Exercise –
Reproduce each record verbatim, images excluded.
(Data records)
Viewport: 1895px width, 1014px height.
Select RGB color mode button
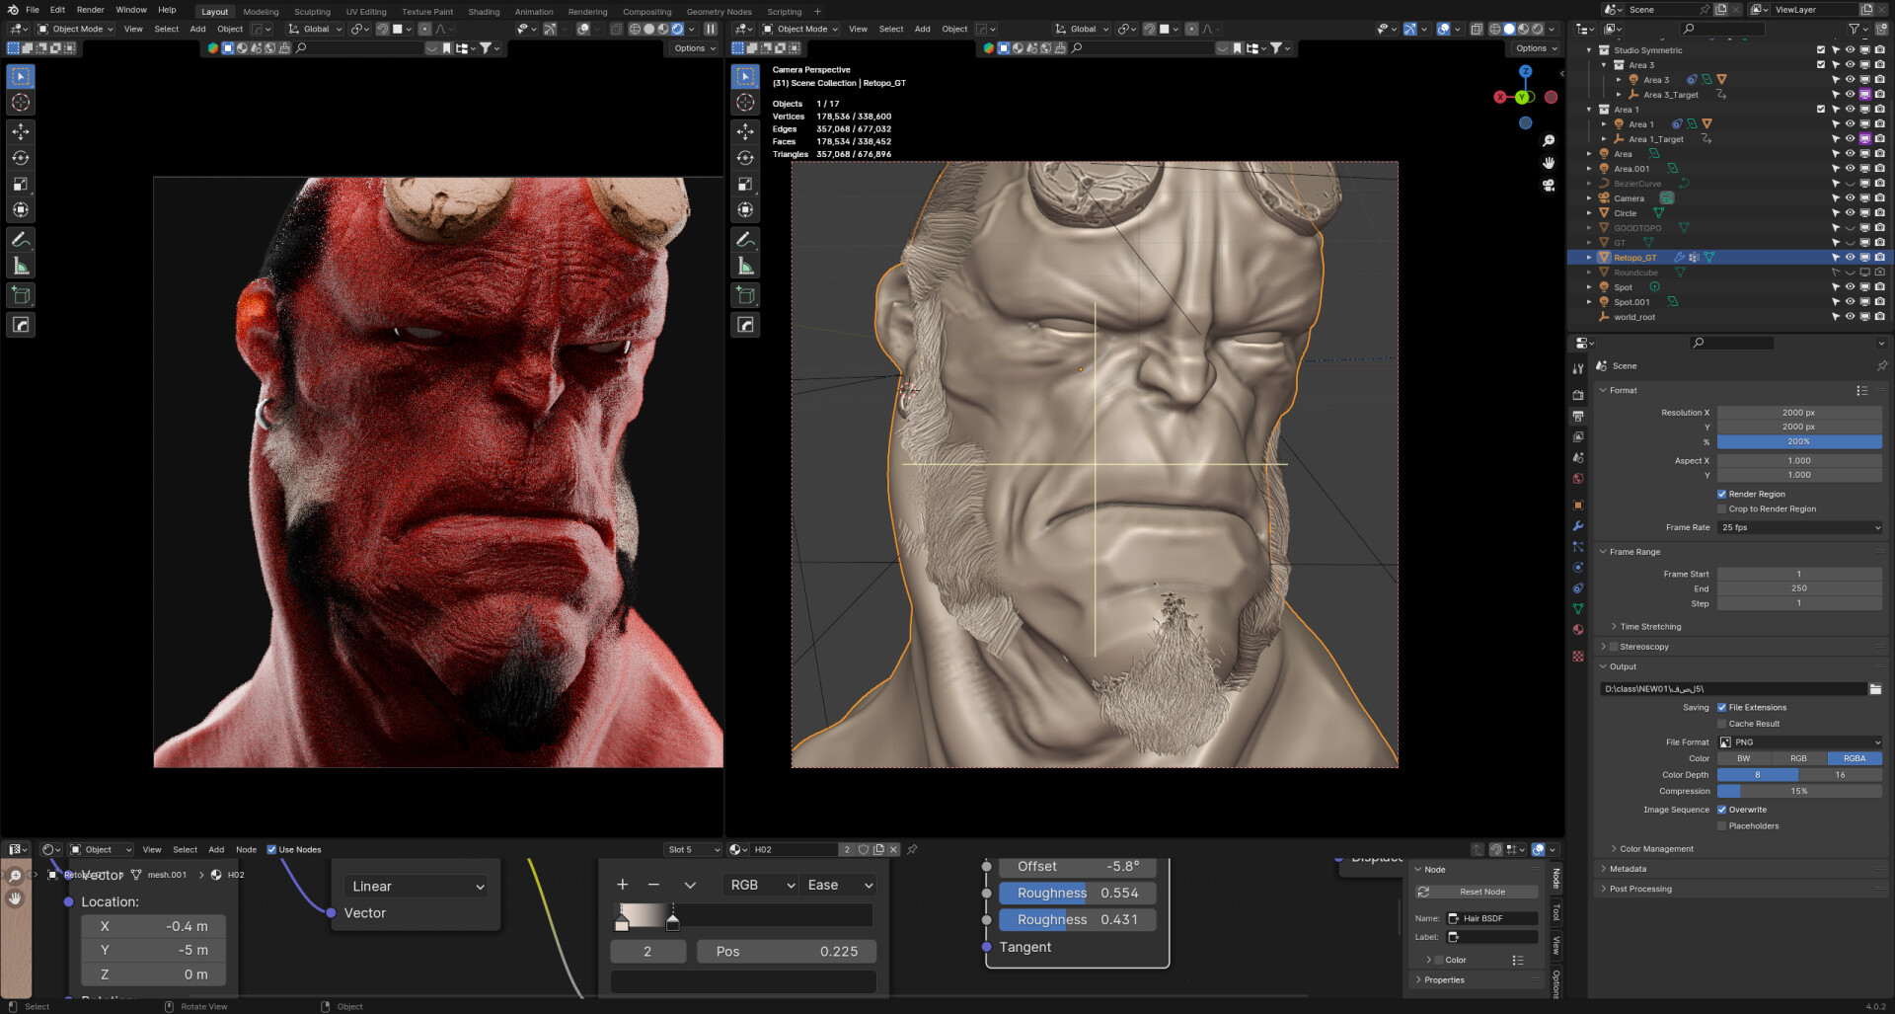coord(1798,759)
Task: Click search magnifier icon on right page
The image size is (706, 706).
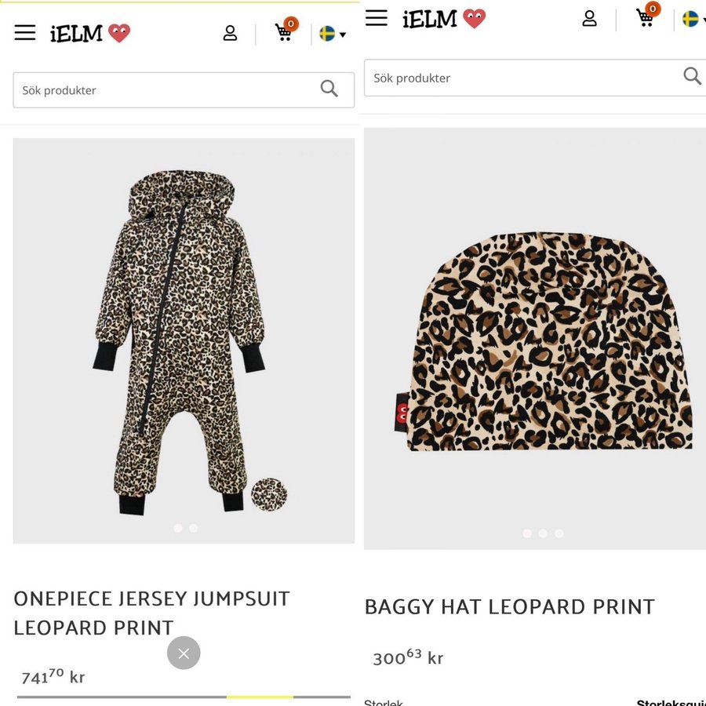Action: (692, 76)
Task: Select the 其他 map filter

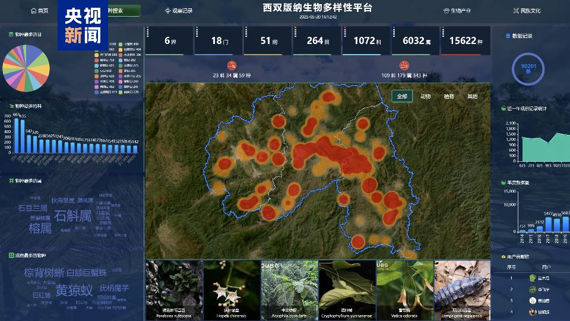Action: coord(472,96)
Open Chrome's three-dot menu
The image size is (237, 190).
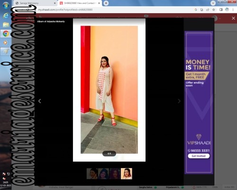233,10
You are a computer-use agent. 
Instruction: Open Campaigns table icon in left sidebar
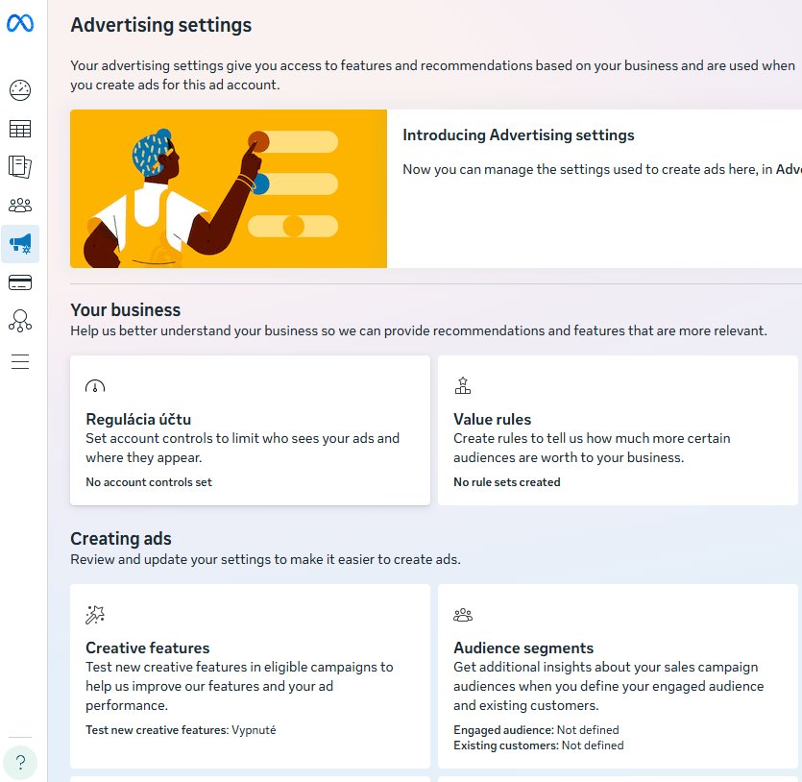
(End Data records)
Task answer –
Viewport: 1895px width, 1014px height.
Select RGB color mode button
coord(1798,759)
Task: Click search magnifier icon on right page
The image size is (706, 706).
Action: (692, 76)
Task: Select the 其他 map filter

Action: coord(472,96)
Open Chrome's three-dot menu
The image size is (237, 190).
233,10
You are a computer-use agent. 
Instruction: Open Campaigns table icon in left sidebar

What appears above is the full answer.